→ What is required: For the records below, print the lines from the line with "Toggle fullscreen mode for the editor" through the line with "Task: Click chevron" exactly as written; include both end lines and exclude the rest.

→ Saved data entries:
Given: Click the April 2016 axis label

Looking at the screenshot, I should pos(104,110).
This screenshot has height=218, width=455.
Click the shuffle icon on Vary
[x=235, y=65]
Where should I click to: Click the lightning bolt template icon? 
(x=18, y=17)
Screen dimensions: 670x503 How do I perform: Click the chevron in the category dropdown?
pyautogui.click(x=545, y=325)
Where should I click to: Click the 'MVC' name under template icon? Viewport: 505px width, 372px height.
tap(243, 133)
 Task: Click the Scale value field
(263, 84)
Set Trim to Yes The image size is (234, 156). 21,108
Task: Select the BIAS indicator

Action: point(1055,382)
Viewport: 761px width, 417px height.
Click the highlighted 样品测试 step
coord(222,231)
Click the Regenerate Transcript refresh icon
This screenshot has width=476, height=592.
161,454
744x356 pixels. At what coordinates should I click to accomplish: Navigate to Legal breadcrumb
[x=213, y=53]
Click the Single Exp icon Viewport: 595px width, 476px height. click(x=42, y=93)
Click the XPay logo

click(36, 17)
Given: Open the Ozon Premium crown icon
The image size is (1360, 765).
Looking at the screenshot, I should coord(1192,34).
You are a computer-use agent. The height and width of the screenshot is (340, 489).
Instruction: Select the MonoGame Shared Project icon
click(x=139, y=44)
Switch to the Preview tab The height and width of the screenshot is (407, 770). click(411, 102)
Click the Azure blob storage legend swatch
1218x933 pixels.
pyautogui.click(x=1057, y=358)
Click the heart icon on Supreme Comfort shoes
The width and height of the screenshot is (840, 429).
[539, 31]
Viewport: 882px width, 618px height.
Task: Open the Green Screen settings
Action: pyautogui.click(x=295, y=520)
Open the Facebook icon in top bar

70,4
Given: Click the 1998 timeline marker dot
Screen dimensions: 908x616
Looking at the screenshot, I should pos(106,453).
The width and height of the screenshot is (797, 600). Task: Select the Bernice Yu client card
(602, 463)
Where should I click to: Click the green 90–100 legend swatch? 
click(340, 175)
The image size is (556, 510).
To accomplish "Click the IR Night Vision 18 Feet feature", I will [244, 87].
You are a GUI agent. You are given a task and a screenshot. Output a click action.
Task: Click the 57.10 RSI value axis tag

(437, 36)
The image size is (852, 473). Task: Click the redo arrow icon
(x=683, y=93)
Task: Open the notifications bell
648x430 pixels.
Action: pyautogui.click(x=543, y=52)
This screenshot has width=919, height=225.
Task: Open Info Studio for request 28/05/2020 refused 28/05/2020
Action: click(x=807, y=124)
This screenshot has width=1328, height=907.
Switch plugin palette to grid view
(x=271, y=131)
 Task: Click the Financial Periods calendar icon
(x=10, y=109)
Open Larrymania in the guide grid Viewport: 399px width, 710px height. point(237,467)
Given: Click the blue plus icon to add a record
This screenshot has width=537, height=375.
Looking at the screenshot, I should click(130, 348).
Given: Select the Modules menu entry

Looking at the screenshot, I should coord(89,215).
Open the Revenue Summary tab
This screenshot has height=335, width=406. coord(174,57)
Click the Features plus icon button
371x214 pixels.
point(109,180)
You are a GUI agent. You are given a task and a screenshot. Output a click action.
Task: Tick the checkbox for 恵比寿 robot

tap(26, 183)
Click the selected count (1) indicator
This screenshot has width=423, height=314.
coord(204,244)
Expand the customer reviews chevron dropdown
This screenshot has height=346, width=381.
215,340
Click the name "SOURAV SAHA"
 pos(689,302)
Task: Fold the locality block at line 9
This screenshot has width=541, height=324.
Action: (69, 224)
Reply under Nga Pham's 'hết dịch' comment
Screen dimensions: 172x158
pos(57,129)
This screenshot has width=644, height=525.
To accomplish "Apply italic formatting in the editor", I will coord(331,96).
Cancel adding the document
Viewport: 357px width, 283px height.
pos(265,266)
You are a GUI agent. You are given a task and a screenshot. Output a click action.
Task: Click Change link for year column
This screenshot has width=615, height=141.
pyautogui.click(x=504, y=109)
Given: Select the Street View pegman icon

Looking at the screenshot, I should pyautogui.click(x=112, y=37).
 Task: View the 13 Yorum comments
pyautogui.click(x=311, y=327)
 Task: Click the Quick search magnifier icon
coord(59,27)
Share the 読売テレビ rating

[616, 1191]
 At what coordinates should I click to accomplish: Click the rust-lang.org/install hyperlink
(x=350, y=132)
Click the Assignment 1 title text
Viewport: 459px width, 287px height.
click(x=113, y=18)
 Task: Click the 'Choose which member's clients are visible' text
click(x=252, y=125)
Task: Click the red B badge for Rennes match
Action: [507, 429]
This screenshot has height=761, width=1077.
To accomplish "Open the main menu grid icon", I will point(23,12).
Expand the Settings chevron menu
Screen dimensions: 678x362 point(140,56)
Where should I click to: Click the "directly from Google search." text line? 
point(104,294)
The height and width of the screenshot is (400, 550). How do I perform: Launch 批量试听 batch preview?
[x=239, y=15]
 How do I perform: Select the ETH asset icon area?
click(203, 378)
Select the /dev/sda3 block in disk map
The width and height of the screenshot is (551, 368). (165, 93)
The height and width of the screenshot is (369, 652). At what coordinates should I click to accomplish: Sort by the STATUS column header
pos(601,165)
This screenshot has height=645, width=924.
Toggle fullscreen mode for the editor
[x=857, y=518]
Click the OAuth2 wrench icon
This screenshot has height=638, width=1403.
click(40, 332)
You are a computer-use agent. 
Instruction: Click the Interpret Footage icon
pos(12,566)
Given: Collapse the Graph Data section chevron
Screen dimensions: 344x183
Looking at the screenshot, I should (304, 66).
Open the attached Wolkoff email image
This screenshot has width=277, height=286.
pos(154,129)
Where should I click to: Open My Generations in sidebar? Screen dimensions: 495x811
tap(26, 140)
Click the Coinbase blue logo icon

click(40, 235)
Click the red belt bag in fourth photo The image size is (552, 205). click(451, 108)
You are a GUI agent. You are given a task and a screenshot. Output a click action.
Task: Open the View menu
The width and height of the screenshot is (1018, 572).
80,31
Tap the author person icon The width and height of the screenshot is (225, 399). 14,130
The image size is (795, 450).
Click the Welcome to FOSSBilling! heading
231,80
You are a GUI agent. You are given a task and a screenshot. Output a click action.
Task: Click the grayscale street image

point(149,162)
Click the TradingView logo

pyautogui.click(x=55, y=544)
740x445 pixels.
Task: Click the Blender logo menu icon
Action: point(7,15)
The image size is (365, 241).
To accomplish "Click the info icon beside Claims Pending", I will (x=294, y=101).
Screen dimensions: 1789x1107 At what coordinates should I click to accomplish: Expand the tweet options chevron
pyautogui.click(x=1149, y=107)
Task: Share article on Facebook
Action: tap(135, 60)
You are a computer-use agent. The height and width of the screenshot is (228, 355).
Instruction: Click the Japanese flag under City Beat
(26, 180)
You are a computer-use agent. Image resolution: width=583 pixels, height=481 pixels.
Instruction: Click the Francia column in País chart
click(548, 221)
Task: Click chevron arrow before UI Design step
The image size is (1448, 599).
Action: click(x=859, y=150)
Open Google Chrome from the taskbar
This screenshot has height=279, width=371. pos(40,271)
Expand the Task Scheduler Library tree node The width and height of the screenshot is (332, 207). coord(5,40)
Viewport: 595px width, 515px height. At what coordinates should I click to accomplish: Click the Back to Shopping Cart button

→ Exercise response:
Toggle fullscreen mode for the editor
[x=857, y=518]
Click the OAuth2 wrench icon
This screenshot has height=638, width=1403.
click(40, 332)
You are a computer-use agent. 
Instruction: Click the Interpret Footage icon
pos(12,566)
Given: Collapse the Graph Data section chevron
Screen dimensions: 344x183
Looking at the screenshot, I should (304, 66).
Open the attached Wolkoff email image
This screenshot has width=277, height=286.
pos(154,129)
Where should I click to: Open My Generations in sidebar? Screen dimensions: 495x811
tap(26, 140)
Click the Coinbase blue logo icon

click(40, 235)
Click the red belt bag in fourth photo The image size is (552, 205). click(451, 108)
You are a GUI agent. You are given a task and a screenshot. Output a click action.
Task: Open the View menu
The width and height of the screenshot is (1018, 572).
80,31
Tap the author person icon The width and height of the screenshot is (225, 399). 14,130
The image size is (795, 450).
Click the Welcome to FOSSBilling! heading
231,80
You are a GUI agent. You are given a task and a screenshot. Output a click action.
Task: Click the grayscale street image

point(149,162)
Click the TradingView logo

pyautogui.click(x=55, y=544)
740x445 pixels.
Task: Click the Blender logo menu icon
Action: point(7,15)
The image size is (365, 241).
To accomplish "Click the info icon beside Claims Pending", I will (x=294, y=101).
Screen dimensions: 1789x1107 At what coordinates should I click to accomplish: Expand the tweet options chevron
pyautogui.click(x=1149, y=107)
Task: Share article on Facebook
Action: tap(135, 60)
You are a computer-use agent. The height and width of the screenshot is (228, 355).
Instruction: Click the Japanese flag under City Beat
(26, 180)
You are a computer-use agent. Image resolution: width=583 pixels, height=481 pixels.
Instruction: Click the Francia column in País chart
click(548, 221)
Task: Click chevron arrow before UI Design step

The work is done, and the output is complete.